2.3 Heterotrophic Respiration (Rh-decomp) Measurements From Soil Incubations
Measurements of CO2 released during soil incubations in the lab are a standard method for operationally assessing soil heterotrophic respiration (Billings and Ziegler 2008; Cleveland and Townsend 2006; Kutsch et al. 2010). We measured CO2 fluxes from 24-h laboratory incubations of soils collected over June–July 2022 from three soil depths (forest floor, 0–3 cm, 3–10 cm; 5 samples per soil layer per plot) adjacent to each respiration collar. Forest floor (Oe + Oa) was collected from inside a 15 × 15 cm wooden frame after brushing the Oi litter aside from two locations within 1–2 m of each soil collar. We used 6 cm diameter tulip bulb corers to collect mineral soils from directly underneath the forest floor samples and from two additional locations per collar for the 0–3 cm and 3–10 cm mineral soil depth increments (n = 4 per collar). Soils were refrigerated at 4°C and processed in the lab 1–4 weeks after collection.

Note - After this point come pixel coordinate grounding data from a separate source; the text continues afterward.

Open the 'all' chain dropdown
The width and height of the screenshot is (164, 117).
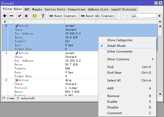tap(159, 16)
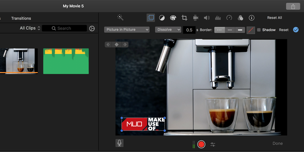Open color correction palette icon
The image size is (304, 152).
click(173, 18)
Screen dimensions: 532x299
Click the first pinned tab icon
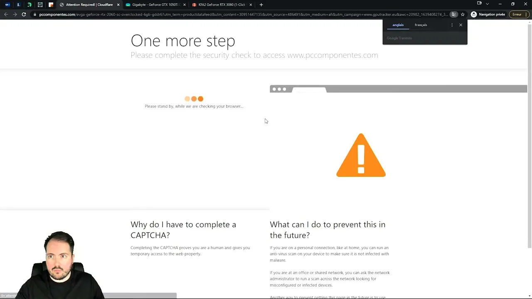tap(7, 5)
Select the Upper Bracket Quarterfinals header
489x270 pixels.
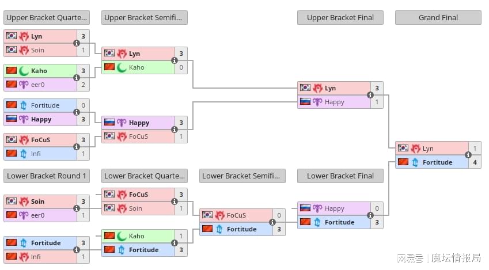coord(47,17)
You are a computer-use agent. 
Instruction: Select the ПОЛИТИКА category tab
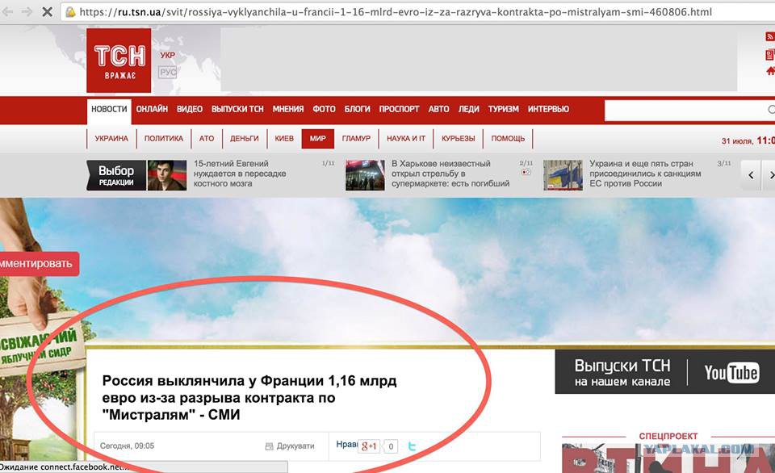[164, 138]
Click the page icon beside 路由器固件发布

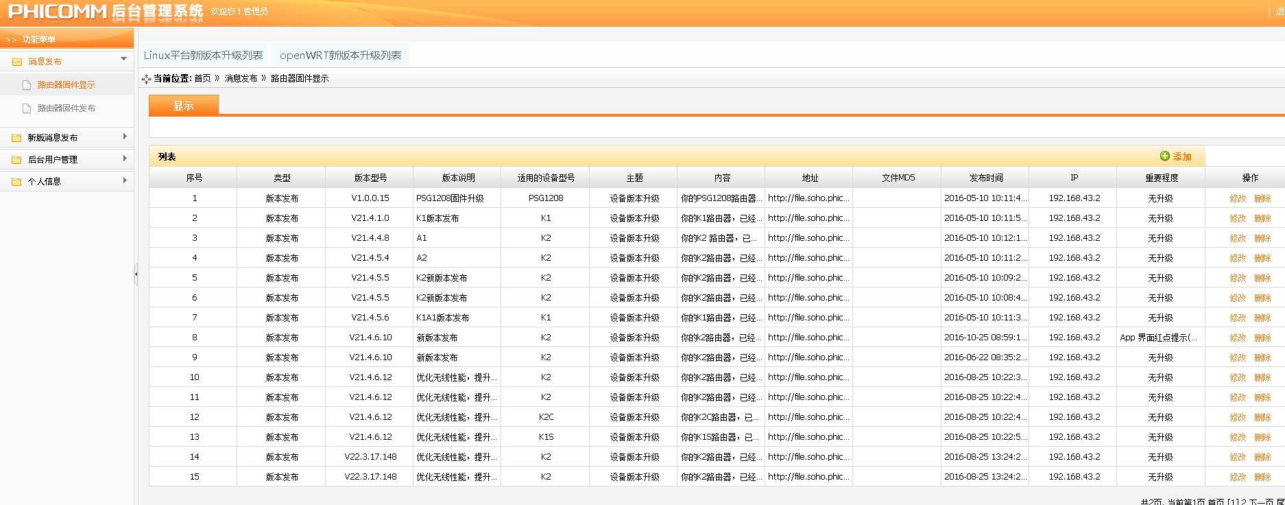coord(27,108)
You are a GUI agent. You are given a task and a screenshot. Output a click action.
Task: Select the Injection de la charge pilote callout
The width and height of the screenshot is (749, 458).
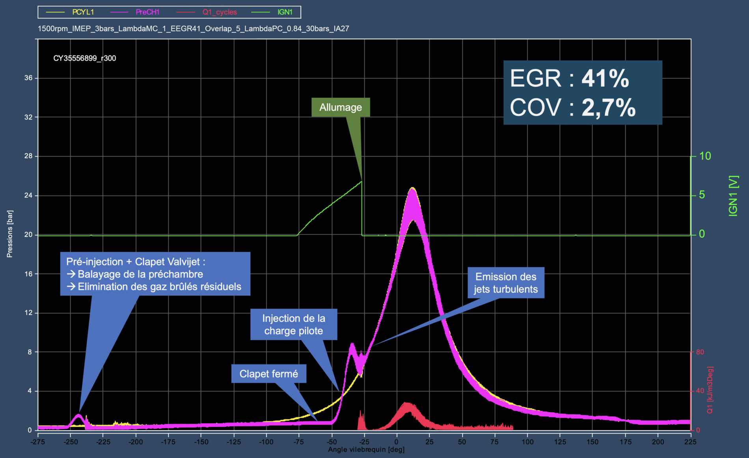[x=294, y=324]
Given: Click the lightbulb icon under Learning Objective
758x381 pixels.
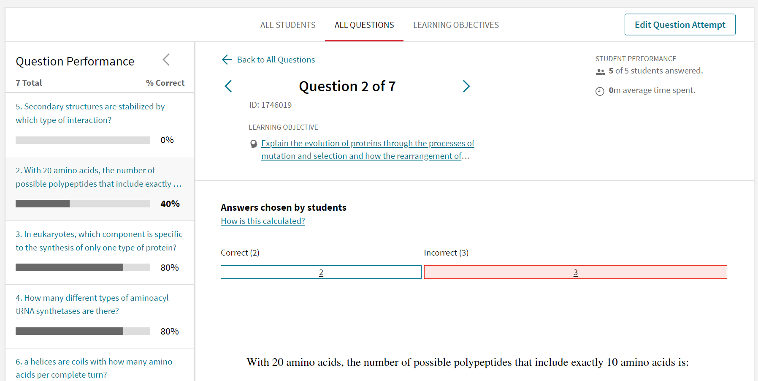Looking at the screenshot, I should (x=254, y=144).
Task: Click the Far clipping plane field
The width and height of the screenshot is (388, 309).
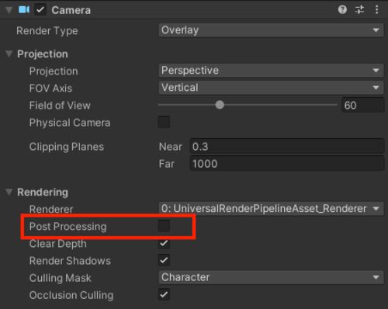Action: (x=287, y=164)
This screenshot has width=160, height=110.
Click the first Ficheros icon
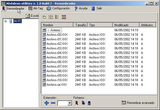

In the lab, soils were composited by collar location (to n = 5 per plot per depth), weighed, sieved (5.6 mm forest floor, 2 mm mineral soil), and subsampled for moisture determination and Rh-decomp measurements. Soils subsampled for Rh-decomp measurements were subsequently placed back into cold storage (4°C) before incubations. Bulk density was calculated for each sample from the total mass of sieved field-moist soil and gravimetric soil water content measured on a 10 g subsample by drying at 105°C for 24 h.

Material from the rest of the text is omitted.